There are many benefits to ratings and reviews, which are both highly measurable. Reviews increase the buy rate, as most customers including myself use online reviews to help them make purchases. Research shows that about 80% of reviews are positive, but negative reviews are also essential to the credibility of the site as only positive reviews just don’t seem believable. Ratings and reviews can also help suppliers, it provides a report telling them not only what is selling but what people think of those products.
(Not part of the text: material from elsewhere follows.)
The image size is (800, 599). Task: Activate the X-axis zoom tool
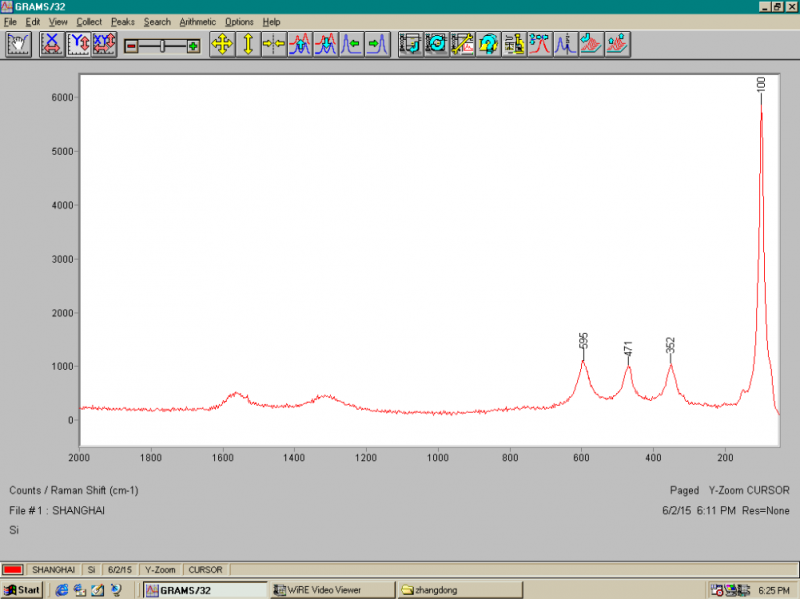52,45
Depending on what your customer base is like and how you hope to change your relationship with those customers, there are many good ways to energize. You must consider the propensities of your customer base first, then design strategies and choose technologies that match the relationships they already have and provide ways for customers to extend those relationships. Doing this with skill results in your customers to sell to each other. Energizing is both more powerful and riskier than listening and talking because now you’re dealing with people who are going to talk about your brand. There are five steps for applying the techniques of energizing your own organization:

  1. Figure out if you want to energize the groundswell
  2. Check the social technographics profile of your customers
  3. Ask yourself, “what is my customers problem?”
  4. Pick a strategy that fits your customers’ social technographics profile and problems
  5. Don’t start unless you can stick around for the long haul

In energizing the groundswell, you’ll find out that not all your customers are equal. To summarize this chapter, we talked about energizing the base which includes your most enthusiastic customers. The message for any company is to listen and whenever possible, to give customers what they desire most. Energizing the most enthusiastic customers often ends up embracing them, turning those customers into an integral part of the company’s product and processes.

Reference

Li, C., & Bernoff, J. (2011). Groundswell. Boston: Harvard Business Review.
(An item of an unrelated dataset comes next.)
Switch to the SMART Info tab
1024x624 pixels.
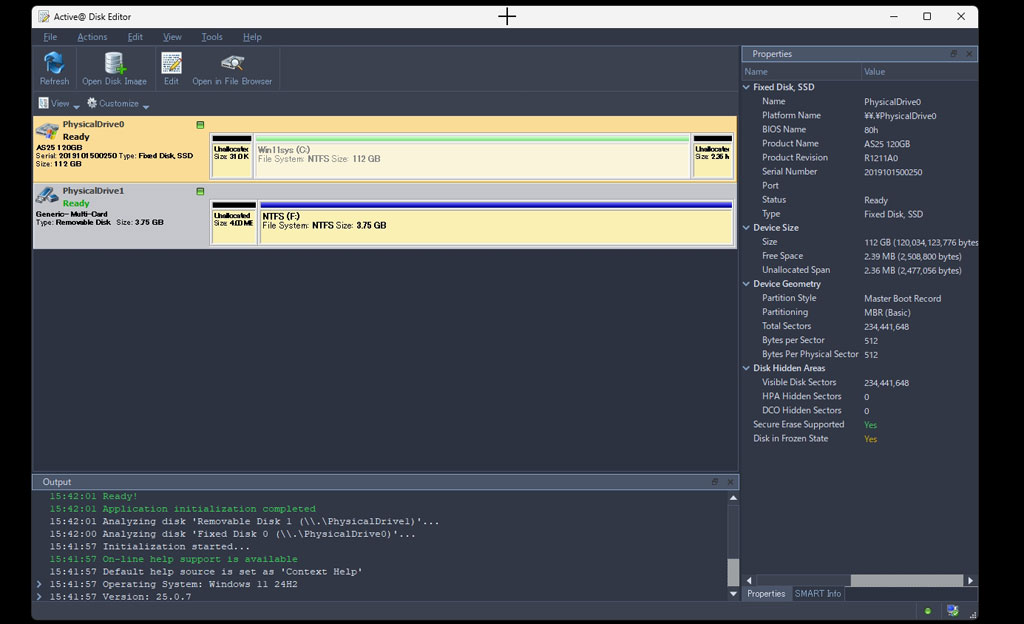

Tapping the Groundswell with Twitter

This chapter begins with the story of a mother who used Twitter to tweet a message directed to McDonalds about her child, who is a superhero fan, receiving a girl toy from a local McDonalds. The company listens to Twitter and uses it to talk to customers. A member from the company customer satisfaction department responded to the Twitter mention and contacted the woman who then received a handwritten note, a dessert coupon, and the toy the child wanted. This story is an example of company’s who use social media to respond to their customers and create solutions. I personally had a bad experience at a well-known retail store I shop at frequently and mentioned the company name in a tweet and a someone from the company from customer care personally contacted me to hear more about my story after I mentioned that I would not return to the store. Although I probably won’t return to that store location, as a customer I felt that my concern was acknowledged even though I was just one of thousands of followers online.
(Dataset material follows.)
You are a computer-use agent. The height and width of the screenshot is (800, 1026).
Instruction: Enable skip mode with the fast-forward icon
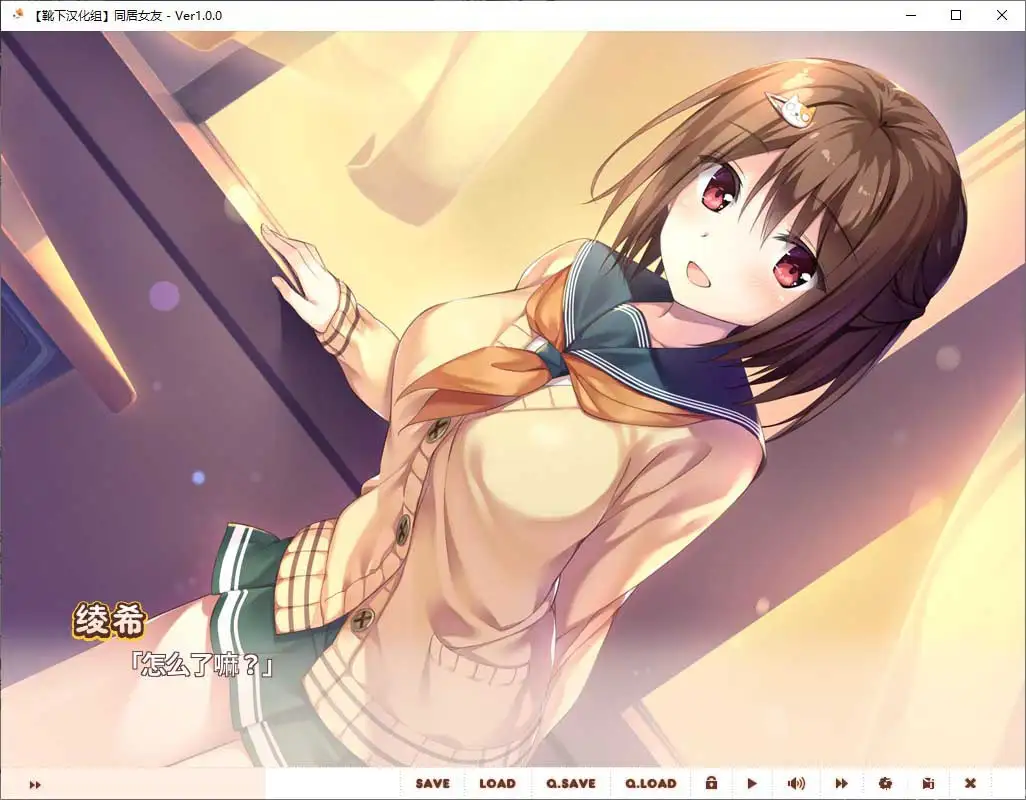tap(841, 783)

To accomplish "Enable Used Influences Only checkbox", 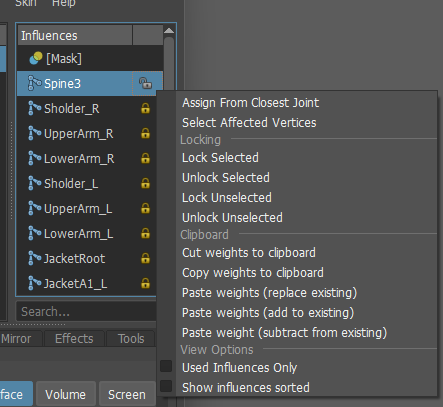I will tap(166, 366).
Twitter is an online news and social networking service where users post and interact with messages known as “tweets”, limited to 140 characters. It’s free and open, connects people, and allows registered users to update from anywhere. As a result, it’s rapidly become a key part of the groundswell – driving, reporting on, and extending activity in everything from blogs to social networks (Li & Bernoff, 2011). There are a few elements of Twitter:

  • Followers: Anyone can follow anyone else, it only allows connections to form quickly.
  • Hashtags and searches: All Twitter updates are public, which makes them searchable. Hashtags are terms designed to mark a tweet as referring to a topic and are indicated by the pound or hash sign (#). Searches on hashtags are more precise since the person who included the hashtag in his or her tweet intended it to be searchable. Hashtags are not only limited to Twitter. On Instagram, a mobile photo-sharing application and service, users can share pictures and videos with hashtags that link to similar photos and experiences shares by other users who used the same hashtag. For example, uploading a picture of your cat and including the hashtag #catsofinstagram leads to a large collection of other cat pictures and videos from public profiles of other users.
  • Mentions and tweets: Using the “at” (@) symbol along with the user’s Twitter handle provides an easy way to reply to or reference another Twitter user within a tweet.
  • Links: Tweets can include links to websites. You can share an article or anything else on the web along with a note recommending it.
  • Lists: You can create lists of people you follow and share it.
  • Apps and tools: A tool called TweetDeck is an application for collecting your mentions and searches into columns. CoTweet is a tool that evaluates the influence of Twitter users.

Despite the small amount of users actively tweeting, approximately 7% of adults in the United States, these users have a significant level of importance because they’re among the most influential people. According to the Social Technographics Profile of Tweeters, they are more likely to be creators and conversionalists. Around 10% of all the influence spread in social networks comes from Twitter, and more than 70% of Twitter users say they often tell friends about products that interest them.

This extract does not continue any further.